De crisisjaren waren moeilijk; het bedrijf van zijn vader ging failliet, de lessen die Mayer kon geven werden minder en Mayer zag zich genoodzaakt de lessen bij Van Baaren af te zeggen. Als dank droeg hij zijn eerste werk, een strijkkwartet aan Van Baaren op. De binding met Stierling werd in die dagen ook minder; hij was sympathisant van Nazi-Duitsland waar Mayer steeds minder mee overweg kon.

Mayer moest via allerlei baantjes de Tweede Wereldoorlog door te komen. Hij was enige tijd assistent bij Van Baaren, was leider van een jeugdkoor, moest vluchten voor de arbeidsinzet, werd gevonden en tewerkgesteld, ontsnapte en moest onderduiken.
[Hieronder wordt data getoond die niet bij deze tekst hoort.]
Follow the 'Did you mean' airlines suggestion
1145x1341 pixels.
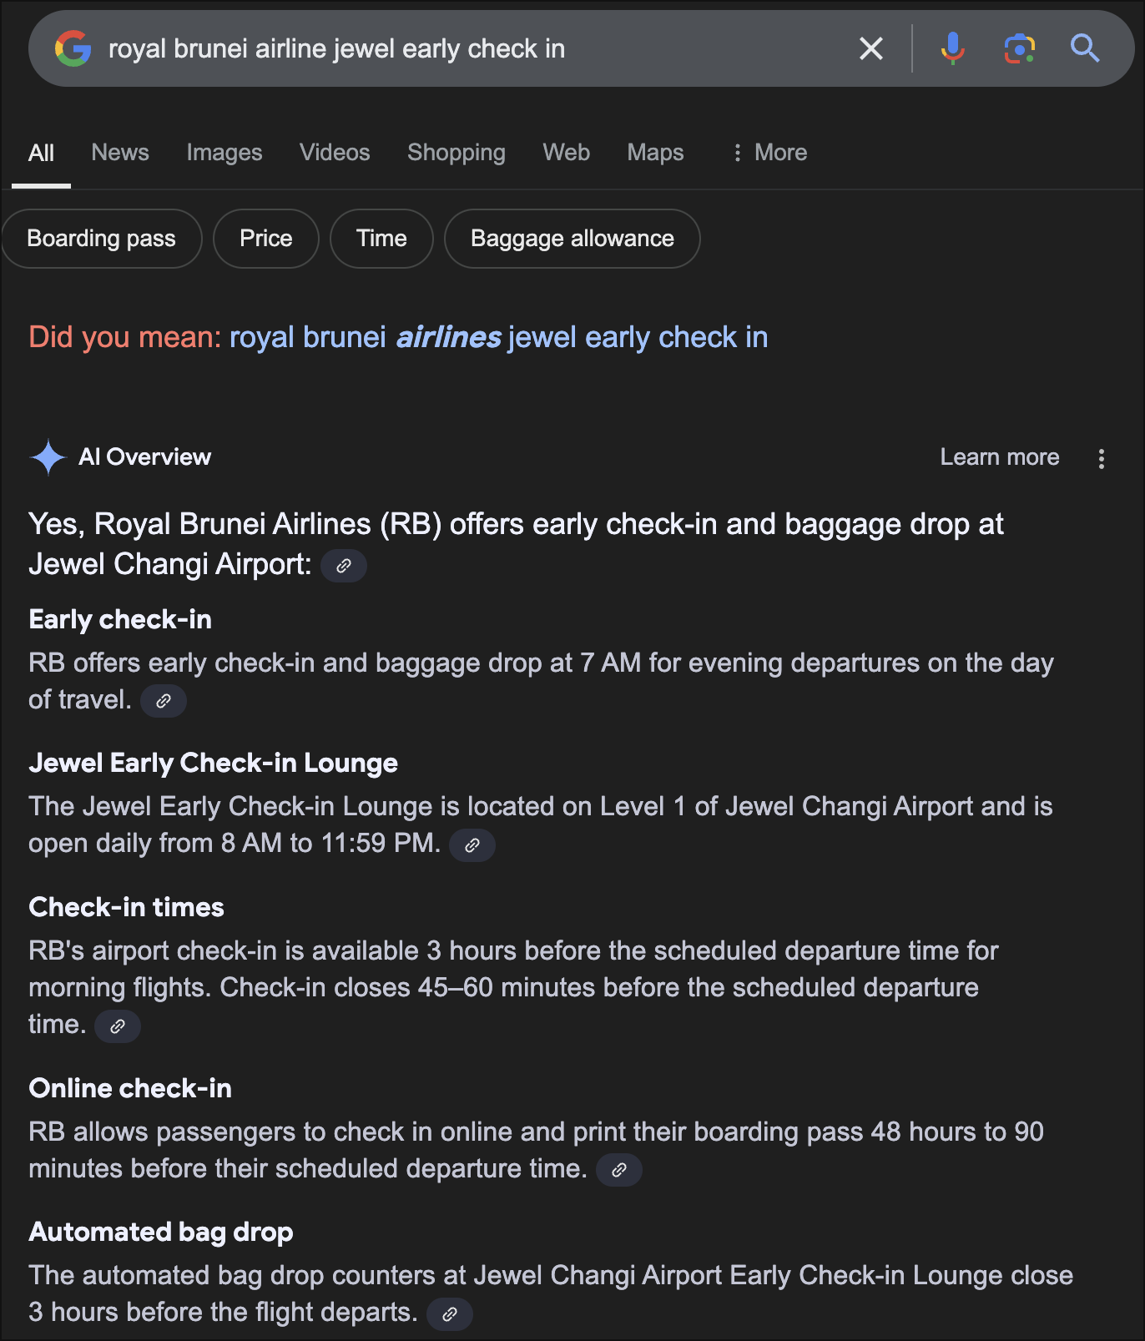coord(498,337)
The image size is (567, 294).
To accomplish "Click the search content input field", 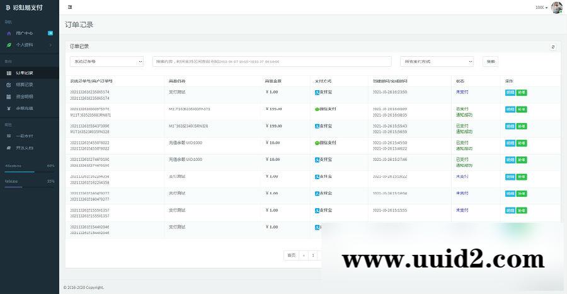I will click(x=272, y=61).
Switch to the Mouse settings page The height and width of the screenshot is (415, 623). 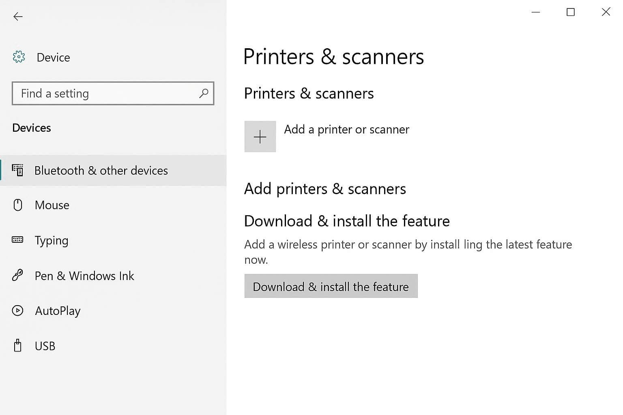point(52,205)
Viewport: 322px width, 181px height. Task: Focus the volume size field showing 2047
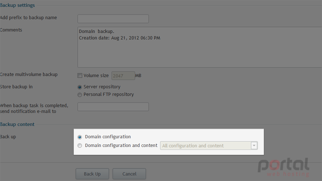[123, 76]
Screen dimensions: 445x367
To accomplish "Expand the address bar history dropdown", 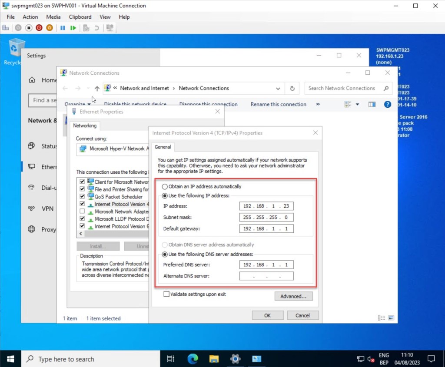I will pyautogui.click(x=278, y=88).
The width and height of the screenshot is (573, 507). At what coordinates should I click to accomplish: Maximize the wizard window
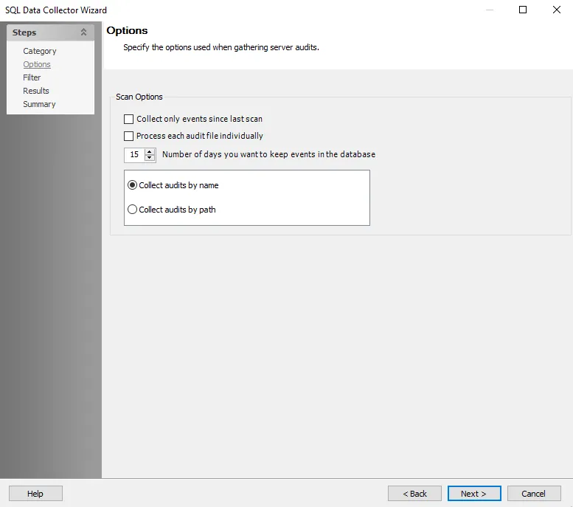(523, 10)
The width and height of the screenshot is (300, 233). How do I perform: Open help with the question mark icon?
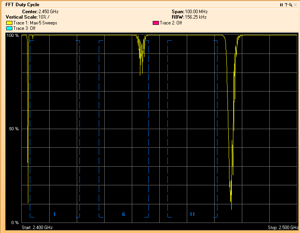pyautogui.click(x=286, y=5)
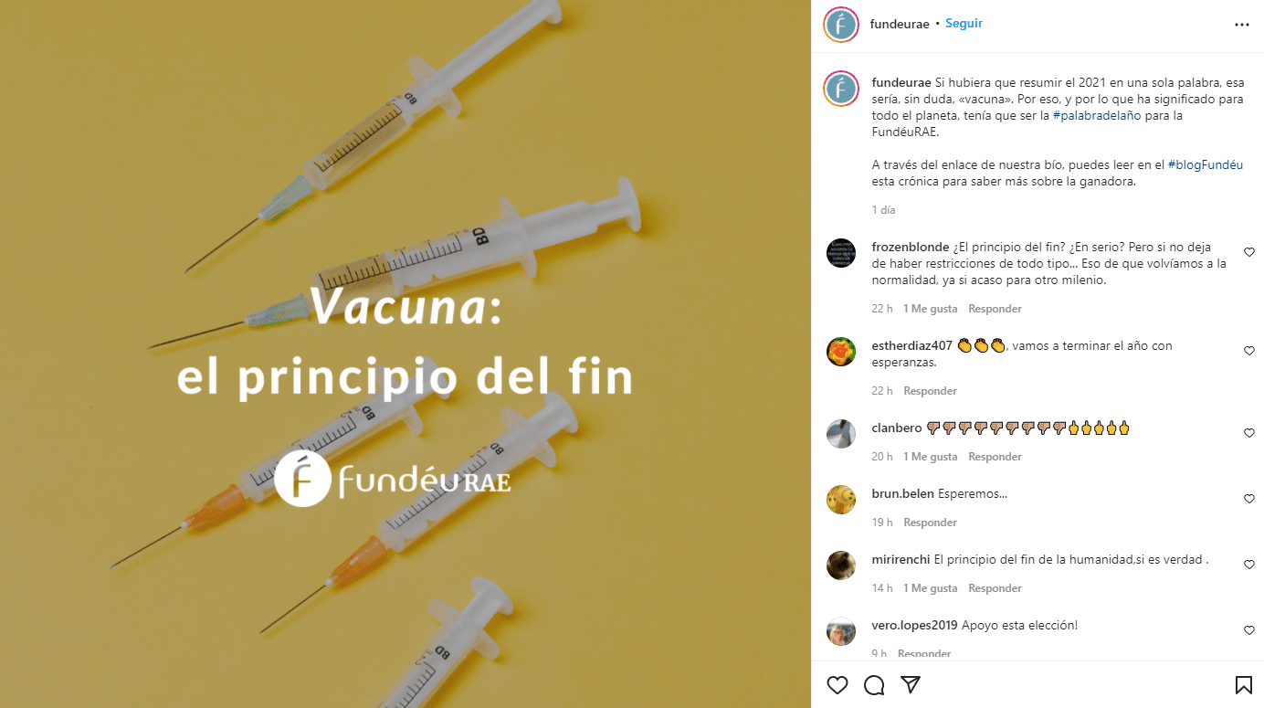Open frozenblonde's profile picture

[841, 253]
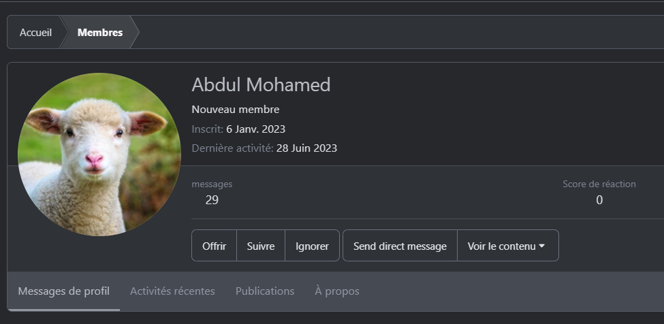This screenshot has height=324, width=664.
Task: Select the Nouveau membre user title
Action: 236,109

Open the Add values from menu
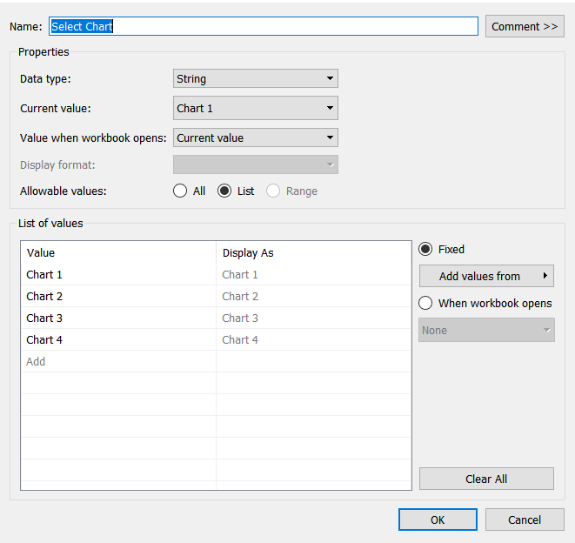[x=486, y=276]
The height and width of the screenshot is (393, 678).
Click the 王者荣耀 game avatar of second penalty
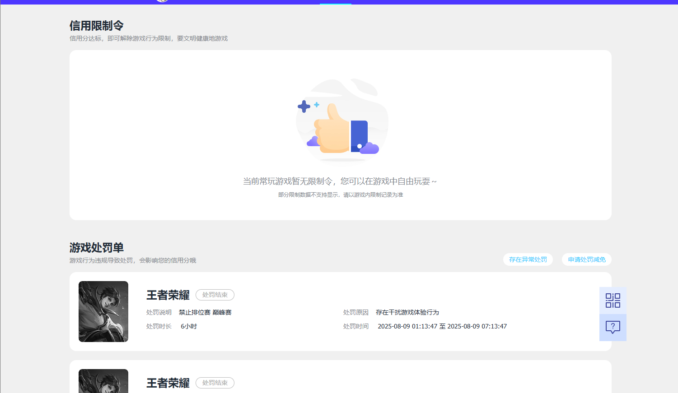coord(103,384)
Na de oorlog ging Mayer in Delden wonen en werken. Hij werd onder meer organist met de Nederlands hervormde kerk. Vanuit Delden was hij betrokken bij de wederopbouw van het muziekleven in Twente. Hij gaf en leidde concerten en gaf muzieklessen. Tegelijkertijd verdiepte hij zich in middeleeuwse en renaissancemuziek als mede in de dodecafonie. Vooral dat laatste was terug te vinden; het beïnvloedde zijn stijl van componeren. Hij werd docent aan de Enschedese Muziekschool en later ook aan het Twents Muzieklyceum. Hij gaf vakken als muziektheorie, muziekgeschiedenis en compositieleer tot aan zijn pensioen. Het gezin verhuisde naar het dorp Lonneker, van waaruit hij nog steeds organist was en koordirigent.

Het is ook de periode dat hij over muziek ging schrijven. Hij werd muziekcriticus bij Tubantia en leverde artikelen aan en was (hoofd)redacteur van Het Orgel. Ook volgden artikelen voor Mens en Melodie met name over moderne componisten als Max Reger en Olivier Messiaen. Hij bleef in de muziekwereld leven als jurylid bij concoursen, examinator bij staatsexamens, schreef een boek over moderne muzieknotatie, verzorgde radio-uitzendingen, etc. In 1983 publiceerde hij nog beschrijvingen van orgelsymfonieën van Charles-Marie Widor bij een concertreeks van Herman van Vliet.

Robijns noemde een aantal van werken van Mayer:

  • 1932: strijkkwartet
  • 1946: Toccata en fuga over Psalm 22
  • 1954: drie cantates
  • 1956: Partita voor hobo en saxofoon
  • 1971: Spreuken (a capella-koor)
  • 1971: Evangelium
  • 1975; Rondo per organo
  • 1977: Drie stukken voor cello en piano

Verder nog schreef hij de Deldense suite (voor harmonieorkest), een opera Faust en een Passacaglia over Psalm 73.

In mei 1980 werd hij benoemd tot officier in de Orde van Oranje-Nassau.